Greece’s new state television channel began airing news programs yesterday, more than two months after the government’s abrupt closure of state broadcaster ERT drew international condemnation and triggered an acute political crisis.
The move came as the European Broadcasting Union (EBU), the world’s largest association of public broadcasters, halted the relay of programs that the sacked workers of the now defunct ERT have been producing since the closure. Since ERT was shuttered on June 11, ERT workers have taken over the company’s building in Athens and produced 24-hour programing that the EBU has been streaming by satellite and the Internet.
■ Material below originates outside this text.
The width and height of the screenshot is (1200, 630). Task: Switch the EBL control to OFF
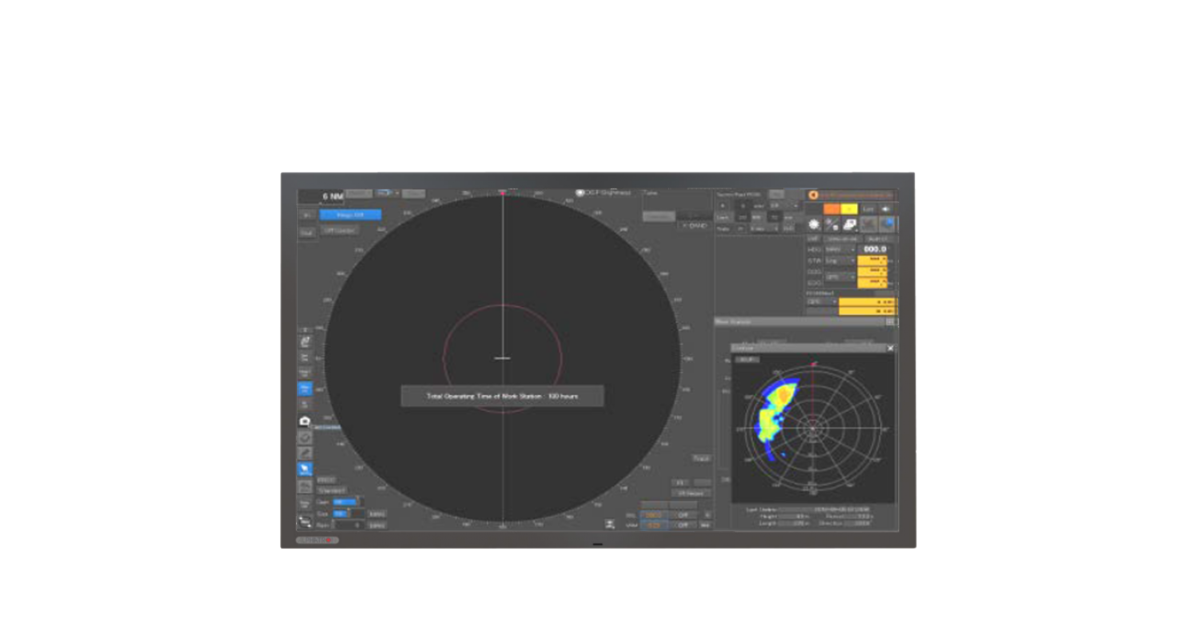(683, 514)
Greece’s conservative-led government cited the need to cut costs due to the country’s severe financial crisis when it abruptly closed ERT and fired all 2,700 staff. The ensuing outcry led to a small left-wing party withdrawing from the country’s fragile three-party governing coalition, leaving the government with a tiny majority in parliament.
The EBU announced earlier this week that it would halt its streaming of those programs yesterday morning because ERT’s interim successor was to begin news programing. So far, a temporary state broadcaster set up after ERT’s closure had been airing mainly documentaries and old Greek movies.
In a statement posted on its Web site, the EBU said it “believes that independent public service media is indispensable for democracies, culture and societies’’ and that when ERT was abruptly shut down, it “felt it had no option but to immediately take action to prevent Greek screens from remaining black, by carrying the satellite signal being produced by former ERT staff and streaming it on our Web site.’’
As a result, it committed to helping out until a basic public service media output had been established.
“This pledge has been honored,’’ EBU said.
ERT unionists vowed the programing by the sacked workers would continue via the Internet.